What happens when you mix two top-tier film mixers and a swathe of the best analogue gear? Such Sweet Thunder of course.
Australian engineer Pete Cobbin started his career as an EMI trainee in Sydney before heading over to the UK in 1995 for a job at Abbey Road Studios. While there, he began working with Kirsty Whalley and the two soon gained a formidable reputation as top class film mixers. Four years ago, they set up their own London-based Dolby Atmos room, Such Sweet Thunder, and are now using AoIP and state-of-the-art analogue and digital technology to create amazing audio for large and small screens.
CREATING THE RIGHT ATMOS
AT: Why did you decide to set up your own Dolby Atmos mixing room?
Pete: We had many ideas for our ideal room but the only way to achieve what we wanted and change how we worked with clients was to step outside the Abbey Road comfort zone and go it alone.
Kirsty: We wanted to be more artistically involved in the projects we were handling and get more involved with productions at a planning stage. Having our own production space allows us more flexibility about how we manage our projects and business.
AT: What were you aiming to achieve with Such Sweet Thunder?
Pete: We wanted to service the needs of today’s fast turnaround film industry. This meant building a mix room that could react quickly and efficiently and tackle anything. We also wanted to combine analogue technology into our digital workflow.
Kirsty: We had a wish list of equipment we liked and lots of general ideas that we brought into the design of this room. Everything was about detail and quality. We spurred each other on to push the boundaries, which was very exciting.
AT: The centrepiece of this room is the ‘thunderDesk’. How did that come about?
Pete: We designed it to solve the limitations and frustrations we had experienced when mixing on traditional desks.
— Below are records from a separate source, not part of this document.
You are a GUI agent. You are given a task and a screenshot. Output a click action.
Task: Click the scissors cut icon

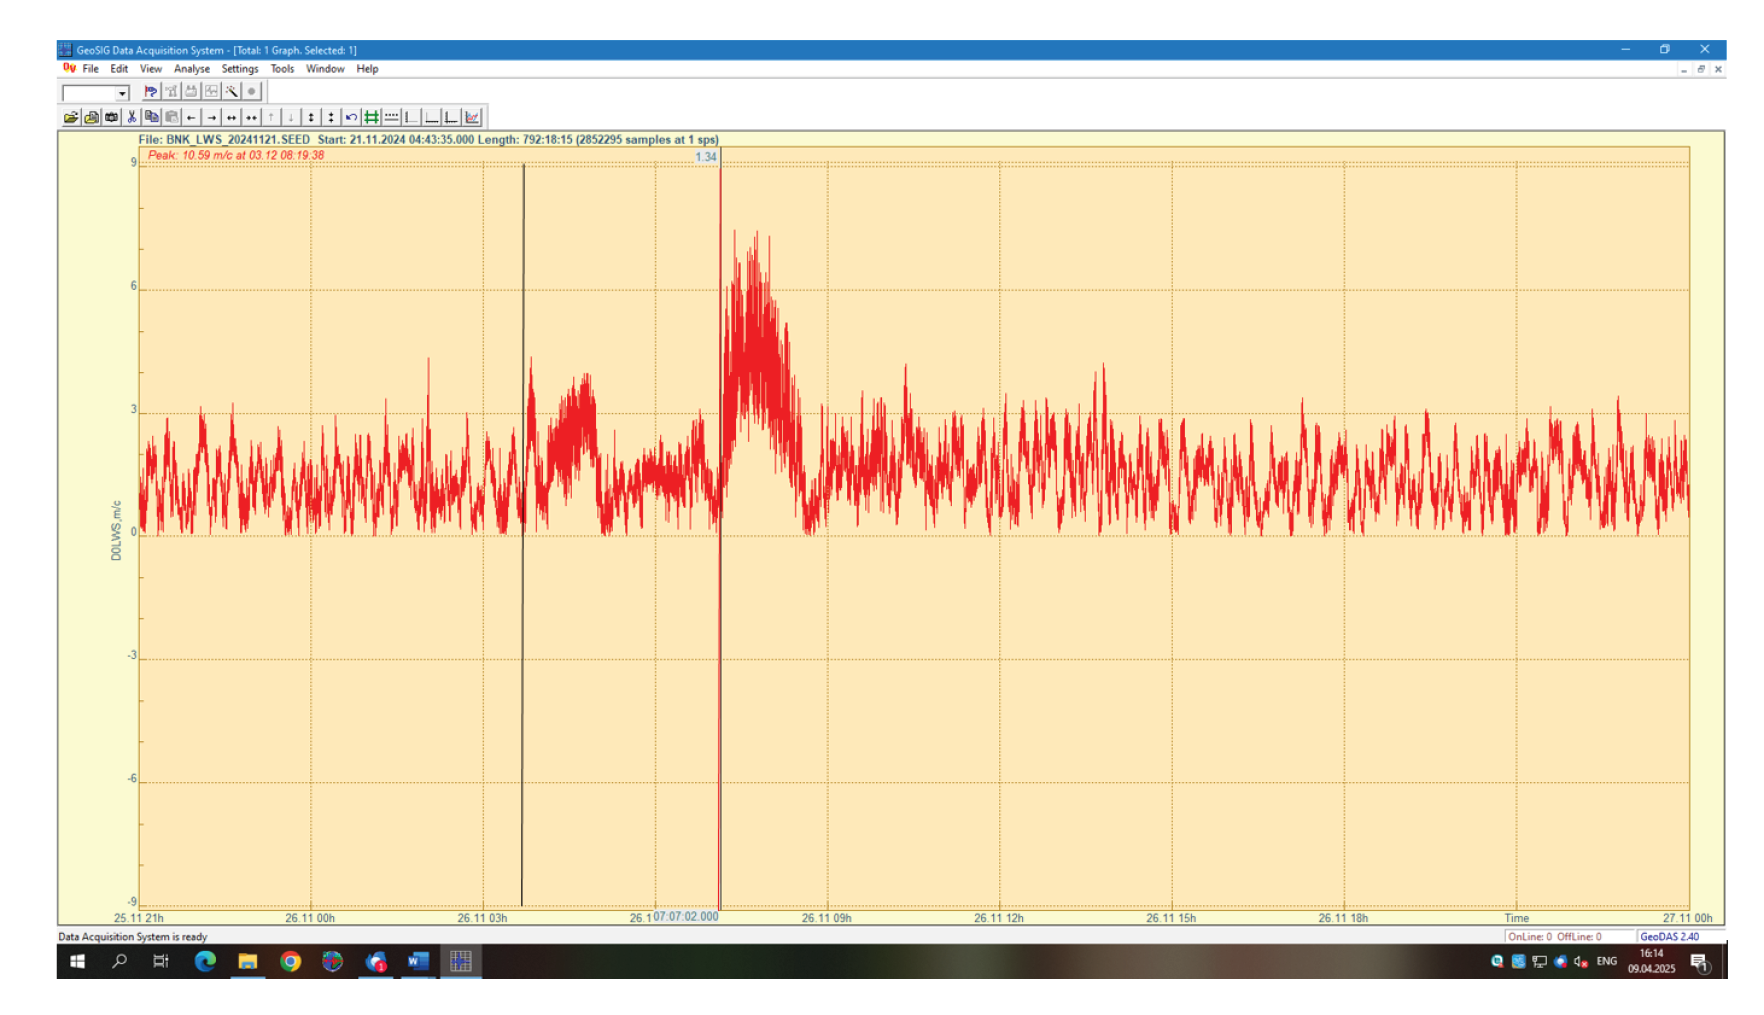[x=131, y=118]
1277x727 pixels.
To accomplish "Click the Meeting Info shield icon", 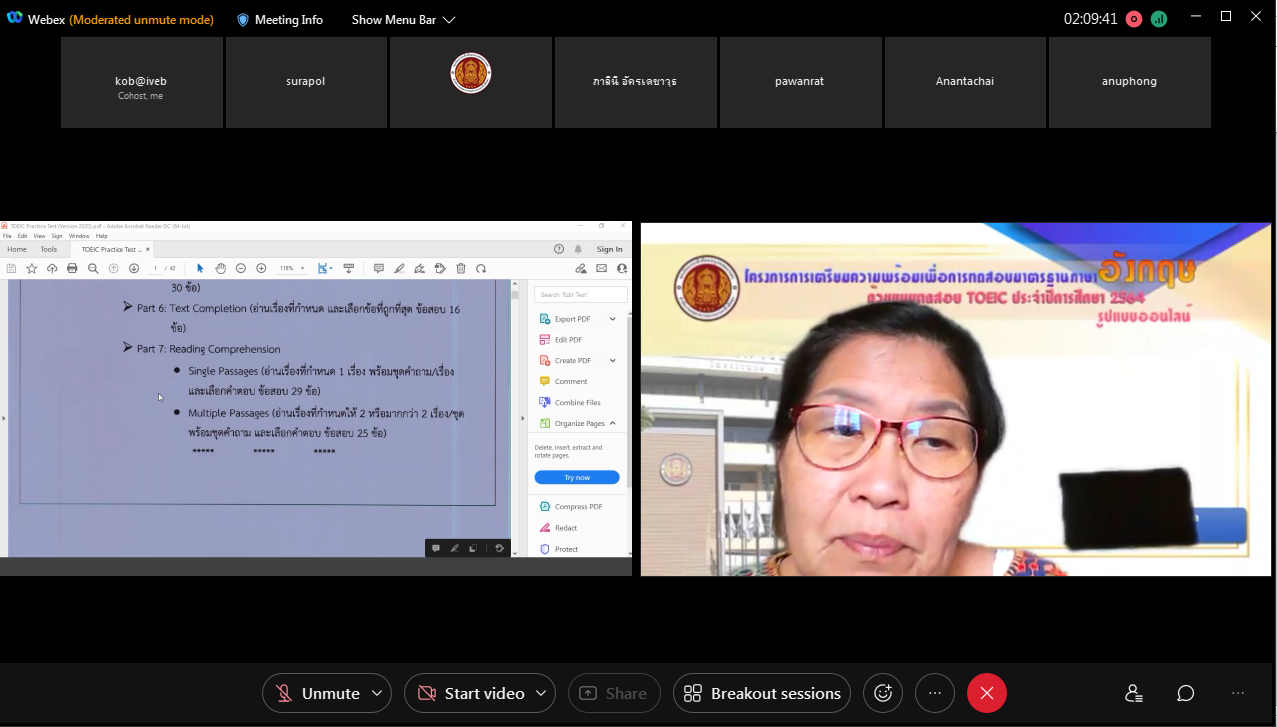I will (243, 20).
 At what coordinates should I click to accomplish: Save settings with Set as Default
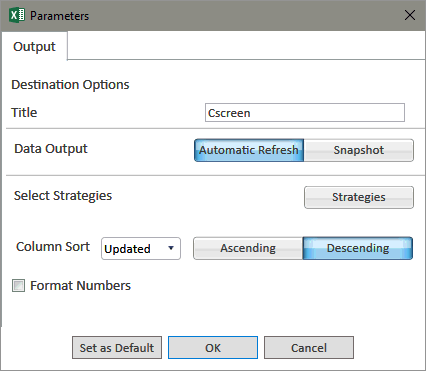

I wanted a desk that allowed me to face forward towards the monitors, not sideways on because I was dealing with the DAW. That was our starting point, so we created a desk that allowed us to do this — and more.
Kirsty: The thunderDesk is a moving fader production console with SSL faders and a MIDI controller and handmade keyboard instrument that allows us to play piano through the desk’s built-in speakers. The work surface is flexible so that we can be fully involved in the creative process as artists as well as engineers. The desk has its own integrated 9.1 speaker system and two built-in touchscreens so we can stream music or the radio, the internet or digitally from a laptop. At the back of the desk are retractable, high resolution displays with video switching for our multiple Pro Tools rigs. These can be completely lowered when we are focusing on listening and watching films. The desk also has two custom levelling valve amplifiers, a large main monitor pot, an integrated 1960s vintage mixer for music playback, a Grace monitoring controller and controls for the studio lighting, temperature and listening modes.
AT: Such Sweet Thunder packs lots of analogue outboard gear. How are you incorporating it into a digital workflow?
Kirsty: We like using hardware units that are not part of the ‘in the box’ systems most film score mixers use. To build the right Pro Tools system for our needs we had to look at I/O and think carefully about how we wanted to work. We like to run a 7.1/Dolby Atmos surround mix and a separate mix for our stereo, so it’s a completely different path within the machine. The stereo mix goes out analogue and through some of the choice pieces of equipment we have built up over many years. This meant we needed the best converters possible for the stereo because we wanted our analogue path and gear to sound as good possible.
Pete: We use high quality Horus converters to incorporate our hardware outboard units into our Pro Tools systems. We bought our first Horus and used it for analogue summing with a stereo chain, in conjunction with some of our old valve equipment.
Kirsty: We were blown away by the way it sounded so we started using it with more analogue gear and using it as inserts within Pro Tools. We knew it could be great but because our workflow is quite complicated it took us a while to work out how best to use it. We finally figured that out when we took our Pro Tools rig to Glasgow to record a violin concerto for composer Danny Elfman. The venue was equipped with Merging Technologies’ Hapis and Horus units, which meant we could simply plug into the network and experience the power of audio over IP. It was amazing and we realised we could do this in our own mix room. Instead of having microphones everywhere, we could have all our lovely analogue equipment networked together and pull in what we wanted whenever we wanted it. We now have six Horus AD/DA Audio Interfaces and two Anubis desktop interface units, which are fabulous because they can manage a large number of IP streams. Our main computer has three Horus attached to it so every HDX path in and out of Pro Tools can be on the network.
AT: Your mixing credits are extensive. What projects have you worked on recently?
Kirsty: Recent projects include Little Women, The Two Popes, Spider-man: Far From Home, Maleficent: Mistress of Evil, Knives Out and Jojo Rabbit. We’ve also been doing preliminary work on the next Batman movie, which is scheduled for release in 2021, and a TV series about Catherine the Great.